(Rows for locating described items)
---

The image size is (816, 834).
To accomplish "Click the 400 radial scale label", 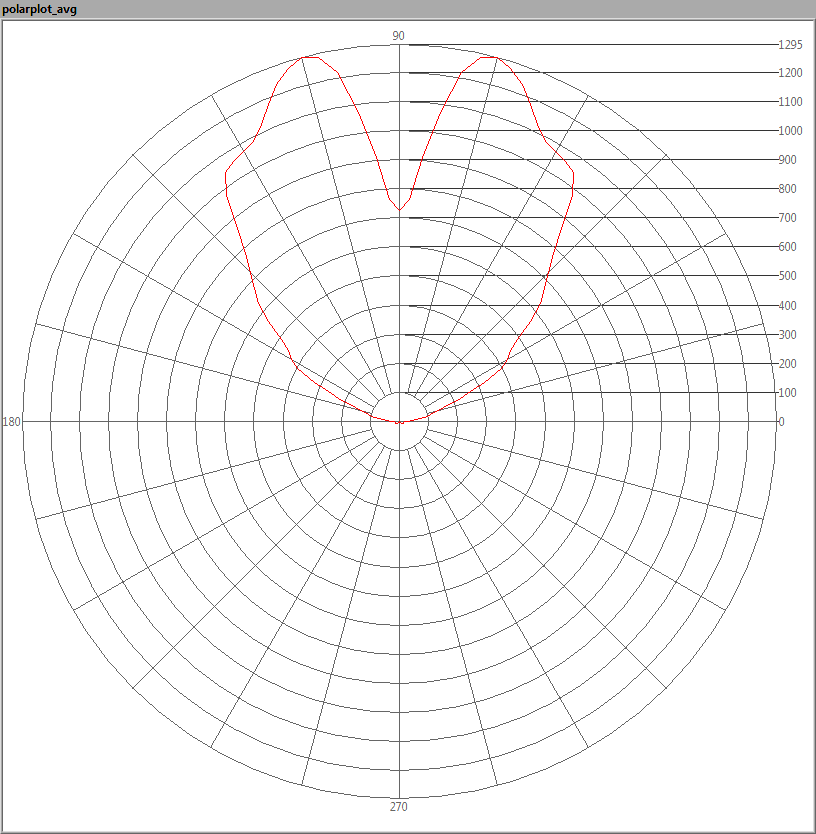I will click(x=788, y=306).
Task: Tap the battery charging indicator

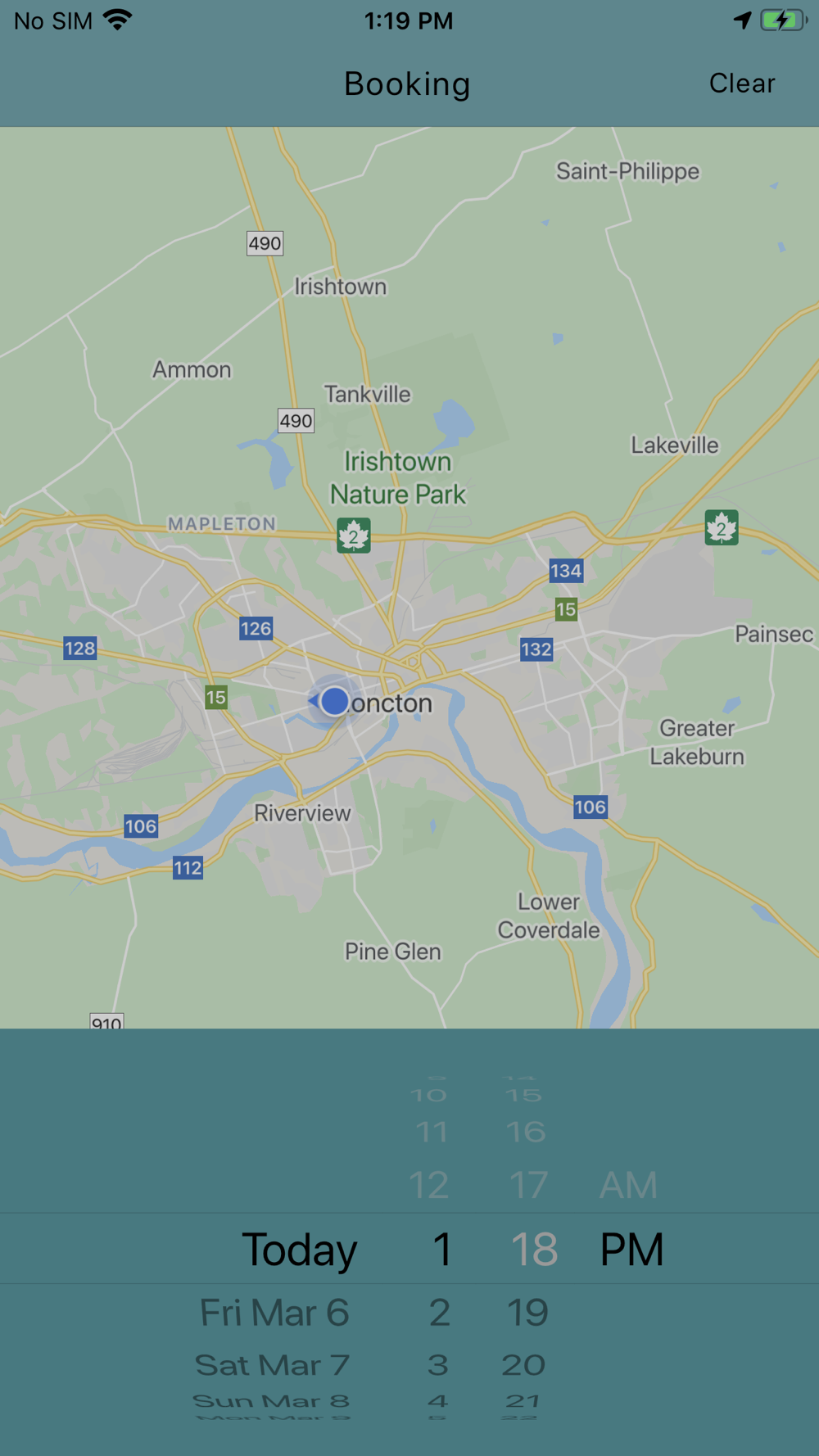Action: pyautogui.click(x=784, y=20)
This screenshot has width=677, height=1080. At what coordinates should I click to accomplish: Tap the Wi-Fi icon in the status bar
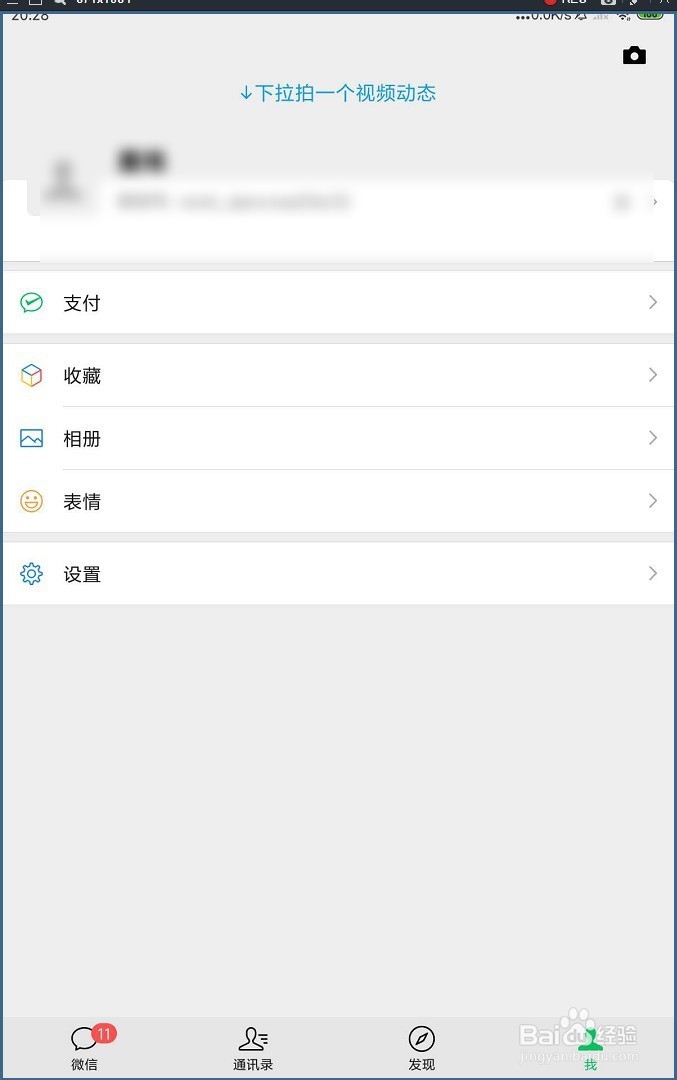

---

EXERCISE INSTRUCTIONS> Give the lines as a numbered list, starting with the line that contains "Task: Tap the battery charging indicator" and going on through the end of the rows. Skip blank lines and leave the pictures out.

SOLUTION FOR THIS PROBLEM>
1. Task: Tap the battery charging indicator
2. Action: pyautogui.click(x=784, y=20)
3. This screenshot has width=677, height=1080. At what coordinates should I click to accomplish: Tap the Wi-Fi icon in the status bar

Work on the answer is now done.